**Exercise details:**
Copy the listing below, replacing every "GUI agent" with "interface agent" and changing nothing else.

**Items:**
* * * *
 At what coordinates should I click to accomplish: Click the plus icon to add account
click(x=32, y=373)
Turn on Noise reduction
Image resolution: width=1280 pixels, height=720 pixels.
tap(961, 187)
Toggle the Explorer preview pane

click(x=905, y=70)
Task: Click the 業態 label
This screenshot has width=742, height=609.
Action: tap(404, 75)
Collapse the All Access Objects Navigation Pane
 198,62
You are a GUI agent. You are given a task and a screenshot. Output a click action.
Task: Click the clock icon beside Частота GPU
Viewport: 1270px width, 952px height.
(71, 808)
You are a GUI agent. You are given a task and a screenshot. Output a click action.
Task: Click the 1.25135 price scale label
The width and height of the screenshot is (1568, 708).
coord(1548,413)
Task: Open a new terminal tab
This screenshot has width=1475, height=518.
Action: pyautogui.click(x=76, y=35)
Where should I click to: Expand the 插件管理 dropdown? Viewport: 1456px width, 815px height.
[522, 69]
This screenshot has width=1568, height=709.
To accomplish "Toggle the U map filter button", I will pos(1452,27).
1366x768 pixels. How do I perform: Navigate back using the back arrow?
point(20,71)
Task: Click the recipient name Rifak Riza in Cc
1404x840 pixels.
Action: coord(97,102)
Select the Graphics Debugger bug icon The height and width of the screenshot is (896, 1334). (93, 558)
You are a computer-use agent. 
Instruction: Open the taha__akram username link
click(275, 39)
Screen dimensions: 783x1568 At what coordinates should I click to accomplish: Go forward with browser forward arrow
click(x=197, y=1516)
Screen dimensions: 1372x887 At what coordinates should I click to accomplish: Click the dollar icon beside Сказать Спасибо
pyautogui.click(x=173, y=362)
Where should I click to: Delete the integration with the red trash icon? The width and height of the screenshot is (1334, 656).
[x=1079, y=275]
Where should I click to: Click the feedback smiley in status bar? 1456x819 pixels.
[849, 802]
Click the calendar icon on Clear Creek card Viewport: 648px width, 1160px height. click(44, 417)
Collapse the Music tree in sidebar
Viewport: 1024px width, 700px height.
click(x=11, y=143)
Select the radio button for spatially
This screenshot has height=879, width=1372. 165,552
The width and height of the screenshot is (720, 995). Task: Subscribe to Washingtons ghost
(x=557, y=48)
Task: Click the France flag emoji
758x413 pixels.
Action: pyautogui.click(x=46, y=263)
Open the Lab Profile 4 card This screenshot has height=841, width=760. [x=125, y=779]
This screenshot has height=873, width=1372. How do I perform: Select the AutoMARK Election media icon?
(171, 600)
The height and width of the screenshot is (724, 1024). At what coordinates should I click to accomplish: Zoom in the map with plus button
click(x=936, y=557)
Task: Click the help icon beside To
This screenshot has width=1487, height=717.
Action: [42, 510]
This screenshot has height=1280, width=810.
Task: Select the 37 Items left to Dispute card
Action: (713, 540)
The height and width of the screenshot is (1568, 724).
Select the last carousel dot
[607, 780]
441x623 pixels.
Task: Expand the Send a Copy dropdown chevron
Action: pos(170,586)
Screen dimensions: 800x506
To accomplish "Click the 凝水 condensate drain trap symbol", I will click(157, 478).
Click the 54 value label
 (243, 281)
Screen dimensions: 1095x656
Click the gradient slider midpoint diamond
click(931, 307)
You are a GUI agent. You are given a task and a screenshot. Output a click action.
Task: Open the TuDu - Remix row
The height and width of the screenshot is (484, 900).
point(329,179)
* * * *
**Answer:**
 At what coordinates should I click to accomplish: Click the plus icon to add account
click(x=32, y=373)
Turn on Noise reduction
Image resolution: width=1280 pixels, height=720 pixels.
tap(961, 187)
Toggle the Explorer preview pane

click(x=905, y=70)
Task: Click the 業態 label
This screenshot has width=742, height=609.
Action: tap(404, 75)
Collapse the All Access Objects Navigation Pane
 198,62
You are a interface agent. You are given a task and a screenshot. Output a click action.
Task: Click the clock icon beside Частота GPU
Viewport: 1270px width, 952px height.
(71, 808)
You are a interface agent. You are given a task and a screenshot. Output a click action.
Task: Click the 1.25135 price scale label
The width and height of the screenshot is (1568, 708).
coord(1548,413)
Task: Open a new terminal tab
This screenshot has width=1475, height=518.
Action: pyautogui.click(x=76, y=35)
Where should I click to: Expand the 插件管理 dropdown? Viewport: 1456px width, 815px height.
[522, 69]
This screenshot has width=1568, height=709.
To accomplish "Toggle the U map filter button", I will pos(1452,27).
1366x768 pixels. How do I perform: Navigate back using the back arrow?
point(20,71)
Task: Click the recipient name Rifak Riza in Cc
1404x840 pixels.
Action: coord(97,102)
Select the Graphics Debugger bug icon The height and width of the screenshot is (896, 1334). (93, 558)
You are a computer-use agent. 
Instruction: Open the taha__akram username link
click(275, 39)
Screen dimensions: 783x1568 At what coordinates should I click to accomplish: Go forward with browser forward arrow
click(x=197, y=1516)
Screen dimensions: 1372x887 At what coordinates should I click to accomplish: Click the dollar icon beside Сказать Спасибо
pyautogui.click(x=173, y=362)
Where should I click to: Delete the integration with the red trash icon? The width and height of the screenshot is (1334, 656).
[x=1079, y=275]
Where should I click to: Click the feedback smiley in status bar? 1456x819 pixels.
[849, 802]
Click the calendar icon on Clear Creek card Viewport: 648px width, 1160px height. click(44, 417)
Collapse the Music tree in sidebar
Viewport: 1024px width, 700px height.
click(x=11, y=143)
Select the radio button for spatially
This screenshot has height=879, width=1372. 165,552
The width and height of the screenshot is (720, 995). Task: Subscribe to Washingtons ghost
(x=557, y=48)
Task: Click the France flag emoji
758x413 pixels.
Action: pyautogui.click(x=46, y=263)
Open the Lab Profile 4 card This screenshot has height=841, width=760. [x=125, y=779]
This screenshot has height=873, width=1372. How do I perform: Select the AutoMARK Election media icon?
(171, 600)
The height and width of the screenshot is (724, 1024). At what coordinates should I click to accomplish: Zoom in the map with plus button
click(x=936, y=557)
Task: Click the help icon beside To
This screenshot has width=1487, height=717.
Action: [42, 510]
This screenshot has height=1280, width=810.
Task: Select the 37 Items left to Dispute card
Action: (713, 540)
The height and width of the screenshot is (1568, 724).
Select the last carousel dot
[607, 780]
441x623 pixels.
Task: Expand the Send a Copy dropdown chevron
Action: pos(170,586)
Screen dimensions: 800x506
To accomplish "Click the 凝水 condensate drain trap symbol", I will click(157, 478).
Click the 54 value label
 (243, 281)
Screen dimensions: 1095x656
Click the gradient slider midpoint diamond
click(931, 307)
You are a interface agent. You are given a task and a screenshot. Output a click action.
Task: Open the TuDu - Remix row
The height and width of the screenshot is (484, 900).
point(329,179)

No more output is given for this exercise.